Document segment
┄┄┄┄┄┄┄┄┄┄

It has been said that Landlords will have to recoup these lost fees from somewhere, which some believe will inevitably lead to higher rents. As a property management company covering many major cities in England (including Manchester and Birmingham), we are concerned about the knock on effects to the people and properties we take care of as we aim to provide top quality block management services.

As block managers we would primarily speak to the leaseholder/owner of the property. However when they are rented out we would speak to the tenants too and often hear their concerns about the rental market.

We understand that there are some landlords that unfortunately take advantage, which is why we always advocate for transparent costs and fees. However, we also know that keeping a property up to specification can be a costly endeavour.

So how does all this affect property management companies? We deliver a valuable property management service and ensure properties are safe, meets statutory requirements and are well managed. We believe that fees should be reasonable and transparent.

We’re passionate about property management and are hopeful this will positively improve the lives of landlords or tenants.

Time will tell how this will affect the rental market.

SECTION 24: big change for landlords

A big change for landlords as the government has introduced the much feared change by landlords, Section 24.

Section 24 of the Finance (no. 2) Act 2015 might mean that over half of UK landlords will be pushed into a higher rate of tax despite their income not having increased, and some might end up renting at a loss.

┄┄┄┄┄┄┄┄┄┄

Provided material
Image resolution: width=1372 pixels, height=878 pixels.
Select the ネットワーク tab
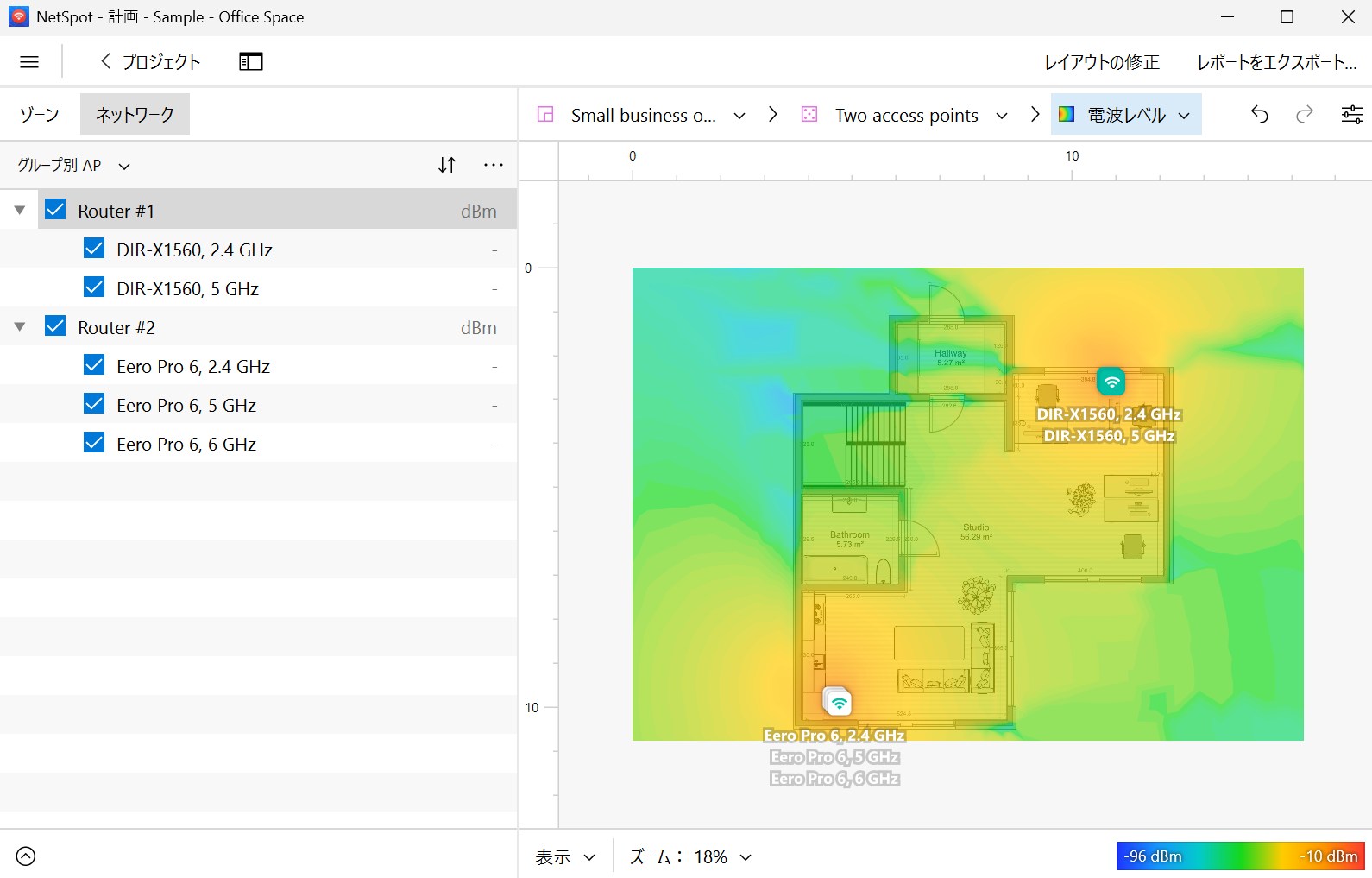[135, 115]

┄┄┄┄┄┄┄┄┄┄

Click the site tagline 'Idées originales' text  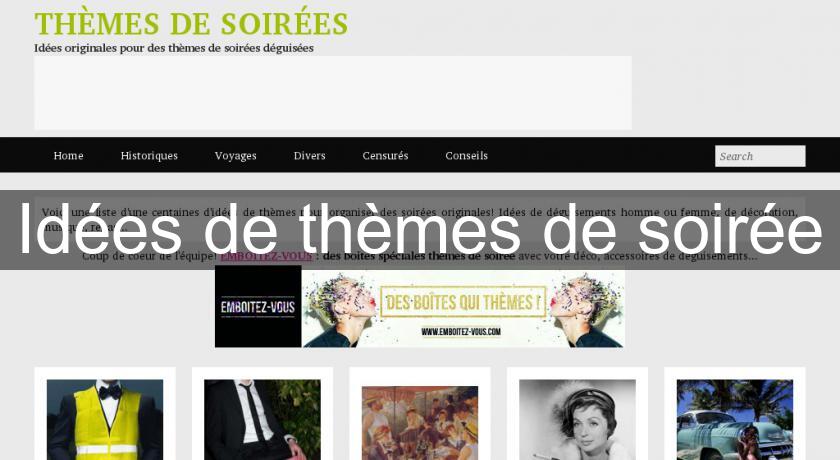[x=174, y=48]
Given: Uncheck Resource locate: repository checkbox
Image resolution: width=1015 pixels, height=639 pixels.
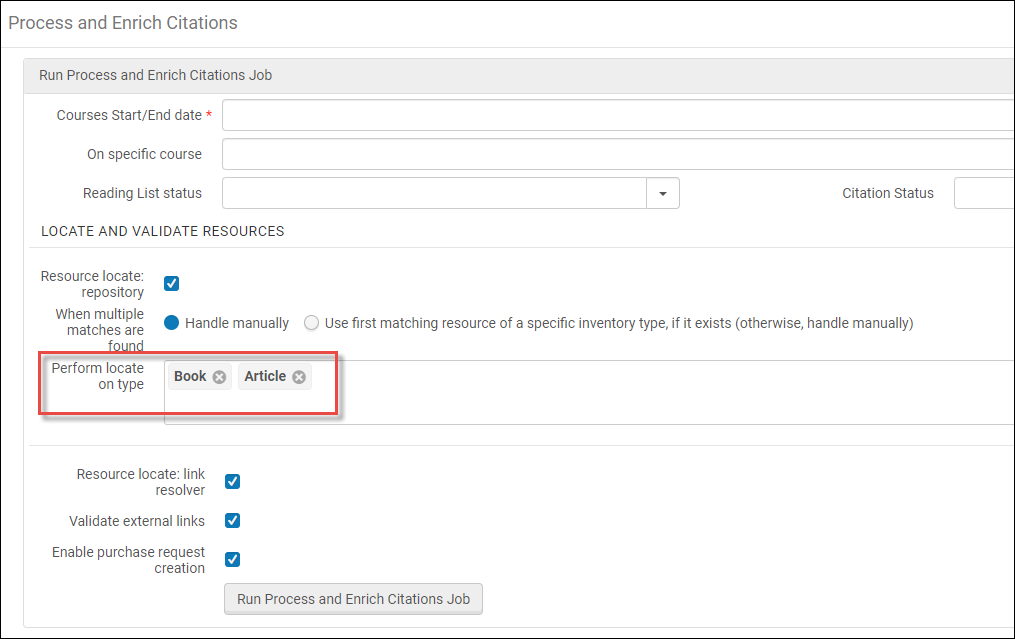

┄┄┄┄┄┄┄┄┄┄

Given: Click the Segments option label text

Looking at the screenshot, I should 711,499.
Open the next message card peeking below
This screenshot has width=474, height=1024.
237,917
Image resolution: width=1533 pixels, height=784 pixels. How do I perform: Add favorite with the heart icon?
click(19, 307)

┄┄┄┄┄┄┄┄┄┄

Tasks for this exercise
1) In the property management text, which act contains Section 24?
2) Please pull out the stretch of the property management text from "We’re passionate about" through "affect the rental market.", word for word.

Task responses
1) The Finance (no. 2) Act 2015.

2)
We’re passionate about property management and are hopeful this will positively improve the lives of landlords or tenants.

Time will tell how this will affect the rental market.